The ethical onus, therefore, must lie on researchers. In many respects, we treat websites as akin to publications. Given the public-facing nature of the medium, this is not unreasonable. Strictly speaking, it is legal to quote from websites and blogs, as well as from social-media streams like tweets. Legal, of course, is not a synonym for ethical, as a host of commentators, academics, and activists have noted. Contemporary research into online behavior, such as Danah Boyd’s study of online teens, reveals complicated attitudes toward privacy, social norms, and etiquette. As one student explained to Boyd, “I wouldn’t go to my teacher’s page and look at their stuff, so why should they go on mine to look at my stuff?”
Oral historians, who have long operated outside of formal archives and instead in the living rooms and workplaces of their subjects, may offer a useful model for scholars using web archives. Recognizing the implications of working with living people, we subject oral historians to considerable professional and institutional oversight. In Canada, where I work, they must complete an online course and quiz on the treatment of human subjects, and all oral-history projects must be proposed and overseen by an institutional review board. American scholars take similar precautions. The precise role IRBs should play in overseeing oral-history projects is sometimes debated, but there is general agreement that external regulation is valuable.

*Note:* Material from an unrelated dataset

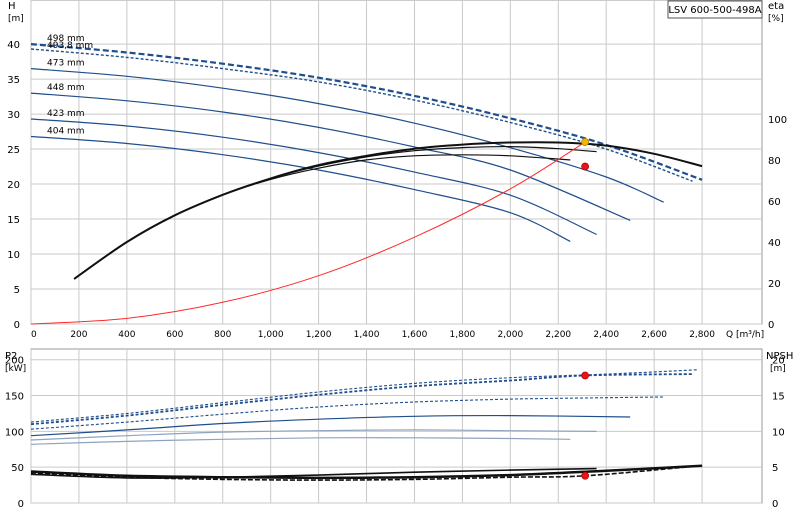  What do you see at coordinates (18, 468) in the screenshot?
I see `power-tick-label: 50` at bounding box center [18, 468].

Potential considerations for working in the web age of historiography include scale (the larger the number of websites, the less fraught it might be when we quote from individual pages) or expectations of privacy (a famous site with thousands of visitors has a different expectation of privacy than a private, personal home page tucked away in a corner of the web).
Ultimately, web archives offer power: the power to reconstruct online lives, to peer into the minds and thoughts of millions of people from 20 years ago, and to move toward a potentially more democratic form of history. We need to think about the role of algorithms, to reach out to our librarian and archivist colleagues, and to begin a broader conversation about the implications. Without taking these steps, we will not be able to write honest histories of the 1990s or beyond.
Ian Milligan is an assistant professor of Canadian and digital history at the University of Waterloo and a 2016-17 fellow at the University of Toronto.